Seit vier Monaten begleitet dieser Blog solidarische Praktiken, die sich in der Coronakrise (weiter)­entwickelt haben. Trotz und gerade auch wegen des Lockdowns - viel hat sich in dieser Zeit bewegt. Auch im Alltagsverstand. Dieser abgebildete Spiegel.de-Aufmacher vom 5. Juli - ohne erkennbaren Bezug auf einen Artikel - wäre er vor der Pande­mie so erschienen?

Gleichzeitig lässt die Krise Ungleichheiten wie im Brennglas deutlich werden, sowohl zwischen arm und reich als auch rassistische, sexistische und zwischen anderen Identitätskategorien. Manchmal war die solidarische Praktik, die damit verbunden ist, erst auf den zweiten Blick sichtbar. Sich darauf zu konzentrieren, ist eine Sache der Überzeugung, dass es weniger an Kritik mangelt, als an der Anerkennung der Tatsache, dass wir zwar nicht den ganzen Weg, aber doch immer die nächsten Schritte entlang der Grundprinzipien solidarischen Handelns kennen oder erkennen können. Die in diesem Blog verwendeten tags sind solche Orientierungen. Dazu gehört die Über­zeugung, dass Wege im Gehen entstehen.

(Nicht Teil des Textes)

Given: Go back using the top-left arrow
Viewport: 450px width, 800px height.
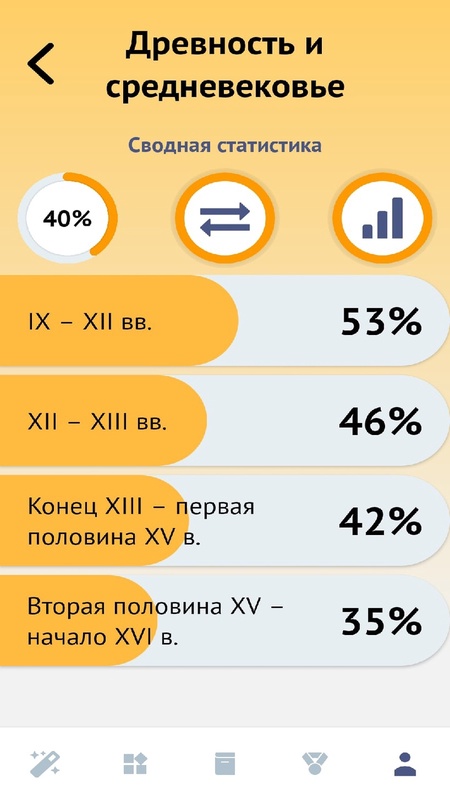Looking at the screenshot, I should 41,64.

Nachdem dieser Blog als Gemeinschaftsprojekt entstand, war er doch vom ersten Post an zu meinem* 'Baby' geworden - mit technischem Support und anderer Unterstützung sowie mit Zusendungen von Menschen, die davon erfahren hatten. Vier Monate lang war der Impuls täglich da, aus der Liste möglicher Themen auszuwählen und gleichzeitig die aktuellen Geschehnisse nicht außer acht zu lassen. Manchmal veralteten Themen auf diese Weise, wie letztens der Freispruch von Hagen Kopp wegen Aufrufs zum Bürgerinnenasyl. Doch der tägliche Rhythmus war ein Kompromiss mit den eigenen zeitlichen Möglichkeiten.

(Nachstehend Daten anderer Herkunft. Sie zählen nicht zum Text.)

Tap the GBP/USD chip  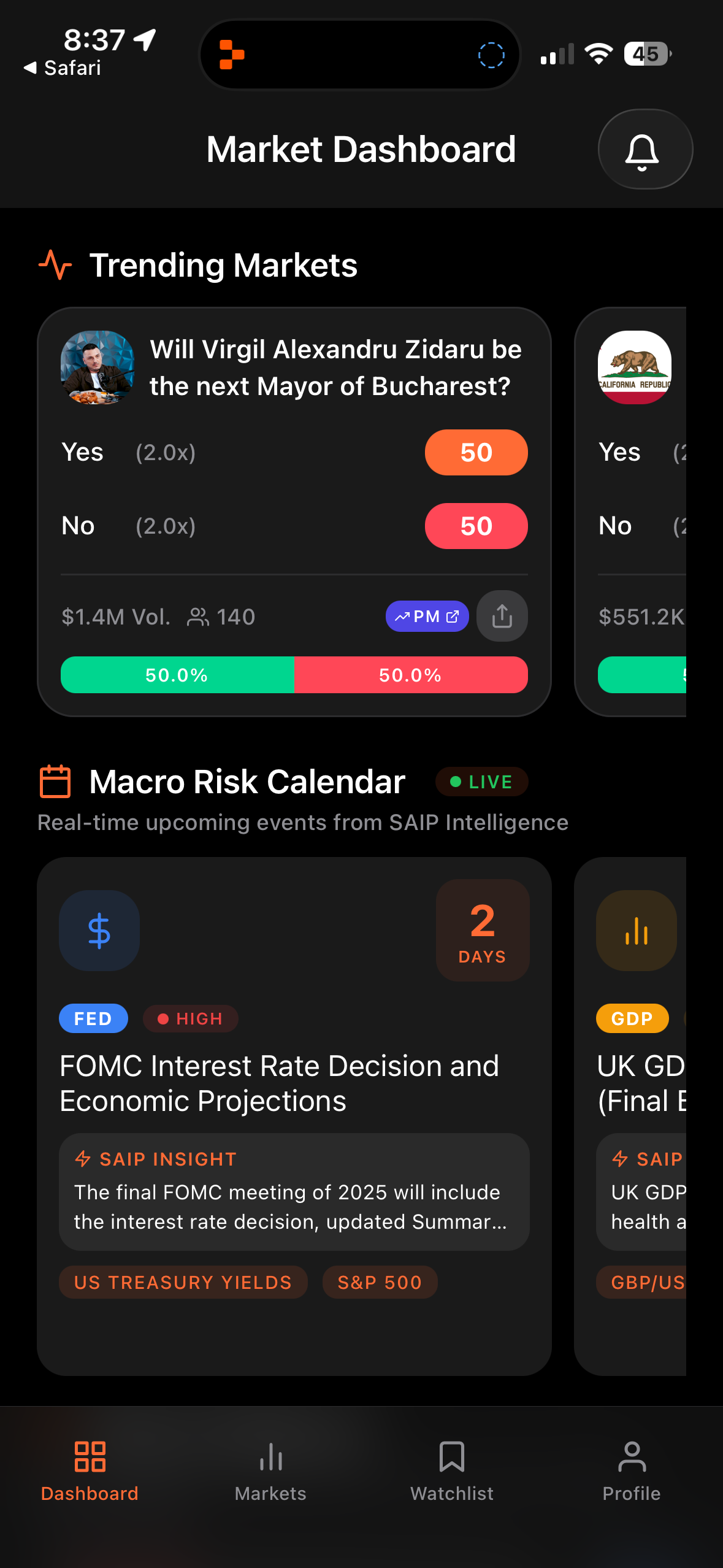(644, 1282)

Manche Themen, die anfangs noch neu wirkten und nur nicht gebracht wurden, weil es immer so viel anderes gab, wirkten schnell in der ursprünglichen Form überholt – denn das gesellschaftliche Bewusstsein hatte sich bereits gewandelt. Hin zu neuen Selbstverständlichkeiten: Dass Care #systemrelevant ist. Dass Einkommen nicht an Arbeit gekoppelt sein muss. Dass Wohnen ein Grundrecht ist. Dass Weiße ihre Privilegien anerkennen und bekämpfen sollten - hierzu hat erst die Bewegung zu #leavenoonebehind und dann Black Lives Matter beigetragen. Hin zu Überlegungen eines Umbaus der Gesellschaft auf allen Ebenen, wie die Diskussionen zuletzt um Polizei und Gefängnis beispielhaft zeigen.

Die ökonomischen Stoßrichtungen habe ich parallel dazu im Netzwerk Ökonomischer Wandel (NOW) mit in die gesellschaftliche Debatte einbringen dürfen: erstens den Staat umfassend demokratisieren (und ein Grund­aus­kommen gesellschaftlich garantieren); zweitens den Markt auf Gemeinwohl ausrichten (und den Konkurrenz­mechanismus dadurch zunehmend abbauen) und drittens Commons aufbauen (also jenseits von Markt und Staat bedürfnisorientierte Strukturen tauschlogikfrei aufbauen). Hin zu dem, was ich Ecommony nenne, was aber viele Namen hat.

Viel ist aufgebrochen, nicht alles wird gut werden – aber es machen viele viel, damit es gut wird. Ein großer Dank an alle, die an solidarischen Praktiken beteiligt sind, welche ineinandergreifen und größeren Wandel bewirken können.

Der tägliche Rhythmus dieses Blogs wird unterbrochen. Vielleicht bleibt dies der letzte Eintrag. Vielleicht will doch morgen schon etwas unbedingt noch dazukommen. Vielleicht werden einige Themen mit Updates ergänzt. Vielleicht geht es nach einer Sommerpause weiter. Vielleicht ändert sich die Ausrichtung. Vielleicht geht dieses in ein neues Projekt über.

So oder so - es wird wieder unter dem Motto stehen: Es ist, was es ist. Es wird, was wir draus machen.